Date of Graduation

12-2014

Document Type

Thesis

Degree Name

Master of Science in Animal Science (MS)

Degree Level

Graduate

Department

Animal Science

Advisor

Charles Maxwell

Committee Member

Charles Rosenkrans

Second Committee Member

Beth Kegley

Keywords

ART-PCR, Growth Rate, Immnue Cells Gene Expression, Innate Immune, IPEC-J2, LPS Challenge

Abstract

The objective of this study was to evaluate the intestinal porcine epithelial cell-jejunum 2 (IPEC-J2) cell line as a model to study the innate immune function of live pigs. Growth rates of IPEC-J2 cells in T-75 flasks and 96-well plates were evaluated using a hemocytometer and spectrophotometer for cell quantity measurements to determine growth rate and doubling time. Growth rates of IPEC-J2 cells in T-75 flasks and 96-well plates were 0.4016 and 0.2851 times of doubling/day respectively with a doubling time of 1.73 d and 2.43 d, respectively. Confluent IPEC-J2 monolayers were tested at five time intervals (0, 1, 2, 4, and 6 h) and four LPS concentrations (0, 0.1, 1, and 10 μg/mL). Under these treatments, relative gene expression of GM-CSF, IL-1β, TNF-α, IL-6, IL-8, IL-10, TLR1, TLR2, TLR3, TLR4, TLR6, TLR8 and TLR10 were evaluated by quantitative RT-PCR. There were no LPS concentration × culture time interactions observed for any gene (P > 0.13). Main effects were analyzed.
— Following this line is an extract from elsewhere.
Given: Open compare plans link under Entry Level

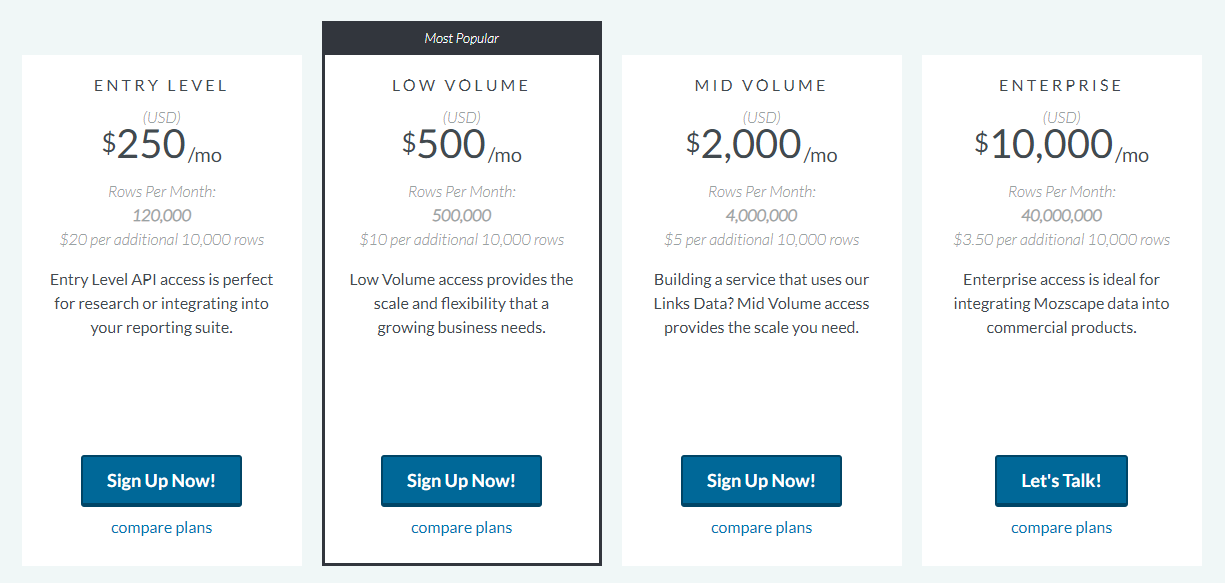Looking at the screenshot, I should click(161, 528).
The GM-CSF, IL-8, and TLR4 were significantly stimulated by LPS challenge at increasing culture time and the expression peaked at 2, 4, and 4 h respectively (P < 0.05). Expression of TNF-α tended to increase linearly with increasing LPS concentration and decrease linearly with increasing culture time (P = 0.10). TLR2 tended to be up regulated by increasing LPS challenge time (Quadratic effect, P = 0.08). Increasing culture time lead to a down regulation of IL-6 expression, and reached a low point at 4 h (Quadratic effect, P < 0.05). TLR3 tended to be down regulated with increasing culture time (Quadratic effect, P = 0.10). Results of the current study suggest that the IPEC-J2 cell line can be used as a model for evaluating the impact of specific bacteria on immune response in vitro.